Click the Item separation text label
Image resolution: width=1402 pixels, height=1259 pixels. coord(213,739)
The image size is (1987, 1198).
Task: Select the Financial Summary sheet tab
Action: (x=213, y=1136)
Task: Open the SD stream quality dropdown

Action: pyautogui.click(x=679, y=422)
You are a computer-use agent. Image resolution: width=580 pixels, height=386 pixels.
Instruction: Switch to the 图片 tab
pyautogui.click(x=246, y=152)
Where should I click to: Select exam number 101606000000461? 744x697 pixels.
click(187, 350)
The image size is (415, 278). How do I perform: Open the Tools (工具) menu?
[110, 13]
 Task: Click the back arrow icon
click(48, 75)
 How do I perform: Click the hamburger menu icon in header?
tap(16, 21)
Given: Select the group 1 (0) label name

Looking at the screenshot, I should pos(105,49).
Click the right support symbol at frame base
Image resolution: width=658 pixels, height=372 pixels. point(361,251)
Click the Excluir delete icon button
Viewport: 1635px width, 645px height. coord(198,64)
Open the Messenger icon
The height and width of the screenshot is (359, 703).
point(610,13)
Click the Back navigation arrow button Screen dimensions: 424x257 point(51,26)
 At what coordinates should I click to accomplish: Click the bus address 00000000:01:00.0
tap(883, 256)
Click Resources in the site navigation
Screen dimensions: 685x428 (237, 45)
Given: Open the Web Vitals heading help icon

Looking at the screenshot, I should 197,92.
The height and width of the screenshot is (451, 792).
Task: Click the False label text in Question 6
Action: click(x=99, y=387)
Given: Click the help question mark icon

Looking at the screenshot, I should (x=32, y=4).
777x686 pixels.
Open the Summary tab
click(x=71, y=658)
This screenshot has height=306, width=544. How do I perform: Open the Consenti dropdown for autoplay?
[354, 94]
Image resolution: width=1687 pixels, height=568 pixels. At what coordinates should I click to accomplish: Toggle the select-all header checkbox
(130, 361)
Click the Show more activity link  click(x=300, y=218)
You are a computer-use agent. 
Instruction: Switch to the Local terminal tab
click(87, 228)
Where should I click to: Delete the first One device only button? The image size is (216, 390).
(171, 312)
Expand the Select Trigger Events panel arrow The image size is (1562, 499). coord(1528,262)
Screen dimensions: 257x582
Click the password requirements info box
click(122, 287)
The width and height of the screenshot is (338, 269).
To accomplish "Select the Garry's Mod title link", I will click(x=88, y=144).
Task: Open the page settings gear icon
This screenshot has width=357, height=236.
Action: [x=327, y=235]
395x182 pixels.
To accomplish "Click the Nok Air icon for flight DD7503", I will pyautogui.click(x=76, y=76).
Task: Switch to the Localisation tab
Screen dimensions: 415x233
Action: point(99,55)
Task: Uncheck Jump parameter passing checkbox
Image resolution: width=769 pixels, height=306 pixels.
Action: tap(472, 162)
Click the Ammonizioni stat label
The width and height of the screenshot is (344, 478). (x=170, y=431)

^^^^

Work instructions » Return all of the above records exactly, leaving no line out.

Task result »
Click the Item separation text label
Image resolution: width=1402 pixels, height=1259 pixels. coord(213,739)
The image size is (1987, 1198).
Task: Select the Financial Summary sheet tab
Action: (x=213, y=1136)
Task: Open the SD stream quality dropdown

Action: pyautogui.click(x=679, y=422)
You are a computer-use agent. Image resolution: width=580 pixels, height=386 pixels.
Instruction: Switch to the 图片 tab
pyautogui.click(x=246, y=152)
Where should I click to: Select exam number 101606000000461? 744x697 pixels.
click(187, 350)
The image size is (415, 278). How do I perform: Open the Tools (工具) menu?
[110, 13]
 Task: Click the back arrow icon
click(48, 75)
 How do I perform: Click the hamburger menu icon in header?
tap(16, 21)
Given: Select the group 1 (0) label name

Looking at the screenshot, I should pos(105,49).
Click the right support symbol at frame base
Image resolution: width=658 pixels, height=372 pixels. point(361,251)
Click the Excluir delete icon button
Viewport: 1635px width, 645px height. coord(198,64)
Open the Messenger icon
The height and width of the screenshot is (359, 703).
point(610,13)
Click the Back navigation arrow button Screen dimensions: 424x257 point(51,26)
 At what coordinates should I click to accomplish: Click the bus address 00000000:01:00.0
tap(883, 256)
Click Resources in the site navigation
Screen dimensions: 685x428 (237, 45)
Given: Open the Web Vitals heading help icon

Looking at the screenshot, I should 197,92.
The height and width of the screenshot is (451, 792).
Task: Click the False label text in Question 6
Action: click(x=99, y=387)
Given: Click the help question mark icon

Looking at the screenshot, I should (x=32, y=4).
777x686 pixels.
Open the Summary tab
click(x=71, y=658)
This screenshot has height=306, width=544. How do I perform: Open the Consenti dropdown for autoplay?
[354, 94]
Image resolution: width=1687 pixels, height=568 pixels. At what coordinates should I click to accomplish: Toggle the select-all header checkbox
(130, 361)
Click the Show more activity link  click(x=300, y=218)
You are a computer-use agent. 
Instruction: Switch to the Local terminal tab
click(87, 228)
Where should I click to: Delete the first One device only button? The image size is (216, 390).
(171, 312)
Expand the Select Trigger Events panel arrow The image size is (1562, 499). coord(1528,262)
Screen dimensions: 257x582
Click the password requirements info box
click(122, 287)
The width and height of the screenshot is (338, 269).
To accomplish "Select the Garry's Mod title link", I will click(x=88, y=144).
Task: Open the page settings gear icon
This screenshot has width=357, height=236.
Action: [x=327, y=235]
395x182 pixels.
To accomplish "Click the Nok Air icon for flight DD7503", I will pyautogui.click(x=76, y=76).
Task: Switch to the Localisation tab
Screen dimensions: 415x233
Action: point(99,55)
Task: Uncheck Jump parameter passing checkbox
Image resolution: width=769 pixels, height=306 pixels.
Action: tap(472, 162)
Click the Ammonizioni stat label
The width and height of the screenshot is (344, 478). (x=170, y=431)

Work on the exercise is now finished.